To do: Starting at the line that contains "Viewport: 367px width, 206px height." and ending at the line that contains "Given: Sort the table by Subnet column", the lines below are to be given again exactly, with nothing added.

Collected data
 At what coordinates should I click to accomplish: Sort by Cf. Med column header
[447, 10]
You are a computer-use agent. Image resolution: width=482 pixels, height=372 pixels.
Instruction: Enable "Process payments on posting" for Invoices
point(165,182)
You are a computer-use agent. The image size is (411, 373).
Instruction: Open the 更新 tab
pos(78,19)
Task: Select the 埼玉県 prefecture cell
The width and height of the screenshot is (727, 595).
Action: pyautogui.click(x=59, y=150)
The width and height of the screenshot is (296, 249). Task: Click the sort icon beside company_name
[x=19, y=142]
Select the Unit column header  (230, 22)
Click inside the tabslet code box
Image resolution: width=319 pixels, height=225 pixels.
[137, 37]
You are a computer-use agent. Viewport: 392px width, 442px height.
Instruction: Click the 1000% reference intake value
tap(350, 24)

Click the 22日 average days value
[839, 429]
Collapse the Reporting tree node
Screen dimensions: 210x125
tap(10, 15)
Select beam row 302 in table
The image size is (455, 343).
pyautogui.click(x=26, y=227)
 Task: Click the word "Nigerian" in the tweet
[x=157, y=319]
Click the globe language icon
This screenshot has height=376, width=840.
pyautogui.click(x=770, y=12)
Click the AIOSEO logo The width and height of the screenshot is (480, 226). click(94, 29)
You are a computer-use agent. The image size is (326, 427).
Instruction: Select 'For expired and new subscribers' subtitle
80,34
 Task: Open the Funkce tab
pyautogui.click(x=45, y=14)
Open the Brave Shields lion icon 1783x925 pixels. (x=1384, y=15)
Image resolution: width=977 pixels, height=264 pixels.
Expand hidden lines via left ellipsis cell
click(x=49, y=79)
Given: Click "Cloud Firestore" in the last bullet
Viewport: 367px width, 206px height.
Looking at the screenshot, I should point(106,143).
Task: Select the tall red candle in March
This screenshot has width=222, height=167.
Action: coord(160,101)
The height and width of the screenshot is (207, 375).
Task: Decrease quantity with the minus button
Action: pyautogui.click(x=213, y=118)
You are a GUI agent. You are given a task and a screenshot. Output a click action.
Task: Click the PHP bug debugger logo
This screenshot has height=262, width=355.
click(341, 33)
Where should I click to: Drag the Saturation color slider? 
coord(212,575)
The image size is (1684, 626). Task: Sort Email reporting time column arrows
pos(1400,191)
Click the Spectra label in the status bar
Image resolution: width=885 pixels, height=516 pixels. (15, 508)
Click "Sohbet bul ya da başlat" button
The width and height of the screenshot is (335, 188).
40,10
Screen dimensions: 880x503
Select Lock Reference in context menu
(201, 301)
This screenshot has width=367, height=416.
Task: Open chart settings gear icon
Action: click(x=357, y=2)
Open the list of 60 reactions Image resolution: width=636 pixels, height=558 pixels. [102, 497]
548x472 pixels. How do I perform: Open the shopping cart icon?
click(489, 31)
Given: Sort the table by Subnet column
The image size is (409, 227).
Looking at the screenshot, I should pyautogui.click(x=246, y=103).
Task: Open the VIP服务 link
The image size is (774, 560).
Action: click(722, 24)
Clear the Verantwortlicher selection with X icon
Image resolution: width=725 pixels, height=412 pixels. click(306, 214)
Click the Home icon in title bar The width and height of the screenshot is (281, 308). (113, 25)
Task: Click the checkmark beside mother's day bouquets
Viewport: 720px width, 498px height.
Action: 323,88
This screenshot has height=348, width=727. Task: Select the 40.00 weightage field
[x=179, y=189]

Response area:
Viewport: 367px width, 206px height.
Looking at the screenshot, I should point(106,143).
Task: Select the tall red candle in March
This screenshot has width=222, height=167.
Action: coord(160,101)
The height and width of the screenshot is (207, 375).
Task: Decrease quantity with the minus button
Action: pyautogui.click(x=213, y=118)
You are a GUI agent. You are given a task and a screenshot. Output a click action.
Task: Click the PHP bug debugger logo
This screenshot has height=262, width=355.
click(341, 33)
Where should I click to: Drag the Saturation color slider? 
coord(212,575)
The image size is (1684, 626). Task: Sort Email reporting time column arrows
pos(1400,191)
Click the Spectra label in the status bar
Image resolution: width=885 pixels, height=516 pixels. (15, 508)
Click "Sohbet bul ya da başlat" button
The width and height of the screenshot is (335, 188).
40,10
Screen dimensions: 880x503
Select Lock Reference in context menu
(201, 301)
This screenshot has width=367, height=416.
Task: Open chart settings gear icon
Action: click(x=357, y=2)
Open the list of 60 reactions Image resolution: width=636 pixels, height=558 pixels. [102, 497]
548x472 pixels. How do I perform: Open the shopping cart icon?
click(489, 31)
Given: Sort the table by Subnet column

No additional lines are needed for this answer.